Quando Pedro avista a praia, ele sabe que vai precisar de mais atenção pelo aumento de pessoas, mas mesmo assim, não consegue evitar esbarrar em alguns corpos de tão fixado pelas setas. E quando ele colide de frente com alguém e está prestes a se desculpar, nada sai de sua boca ao ver a mesma seta no pulso do outro homem. Pedro olha fixamente para a seta apontada para si. O olhar de João desce para o braço estendido a sua frente dando um leve passo para trás vendo o desenho no corpo alheio apontar para ele.
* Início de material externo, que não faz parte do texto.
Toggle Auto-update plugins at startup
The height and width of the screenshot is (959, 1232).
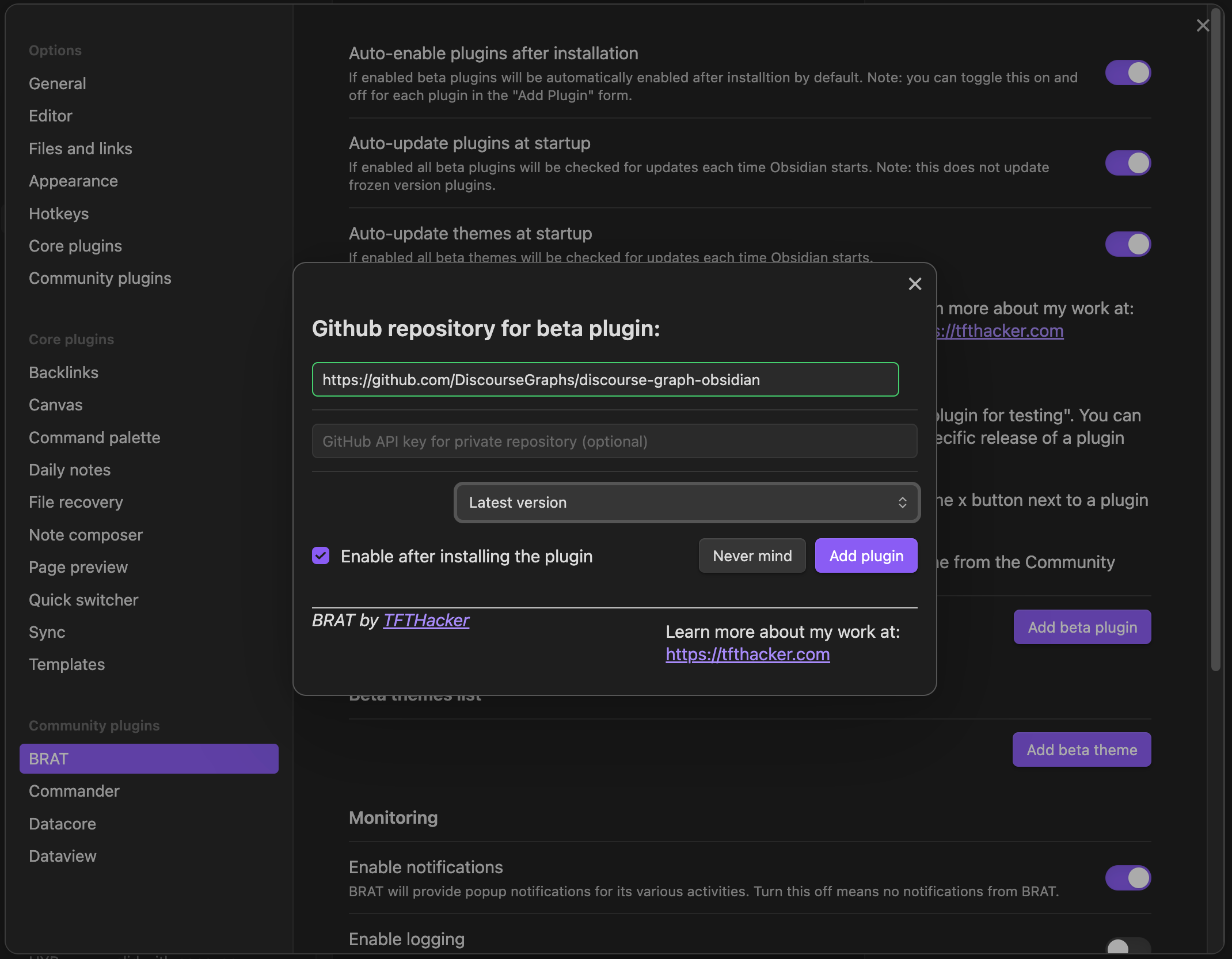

Ambos parecem atordoados com aquilo, mas seus olhares finalmente se encontram após alguns segundos. A brisa que passa por eles, parece carregar toda uma história, os sons ao redor somem de seus ouvidos e tudo que eles enxergam são os olhos um do outro. Olhos que eles ainda não sabem ler, mas daqui a um tempo saberão como qualquer livro aberto.
João é o primeiro a desviar o olhar, abaixando a cabeça e levando os olhos para o pulso, o resultado disso é um novo passo para trás ao ver que já não existe mais uma seta ali. Em seu pulso, um novo desenho pode ser contemplado, o que era seta, agora é uma parte do símbolo do equilíbrio, Yin. O jovem volta seu passo a frente agarrando o pulso do pianista e vendo que seu desenho também não é mais o mesmo, além de completar o seu com Yang. Pedro desce o olhar vendo o mesmo que o outro e dessa vez é ele quem andando passo para trás.
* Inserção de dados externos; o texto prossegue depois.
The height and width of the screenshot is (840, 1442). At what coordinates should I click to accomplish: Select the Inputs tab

Tudo parece loucura demais para os dois. Até mesmo para o pianista que acredita e se fascina com tão pouco. Ainda assim, mesmo parecendo loucura, com uma nova brisa passando e João ainda segurando o pulso dele, Pedro, aproxima-se dele, e sem dizer uma palavra, solta seu braço agarrando o do outro e o levando consigo para a areia da praia. Ele senta e puxa o homem para sentar ao seu lado. Quando João tenta dizer algo, Pedro o impede balançando sua cabeça e apontando para o sol.
Os dois assistem ao pôr do sol. Ambos em completo silêncio, absorvendo tudo que acabara de acontecer. Eles não sabem o que vem depois. Não sabem o que acontecerá a partir de agora, mas decidem em silêncio aproveitar aquilo que os conforta, a luz virando escuridão, o dia virando noite.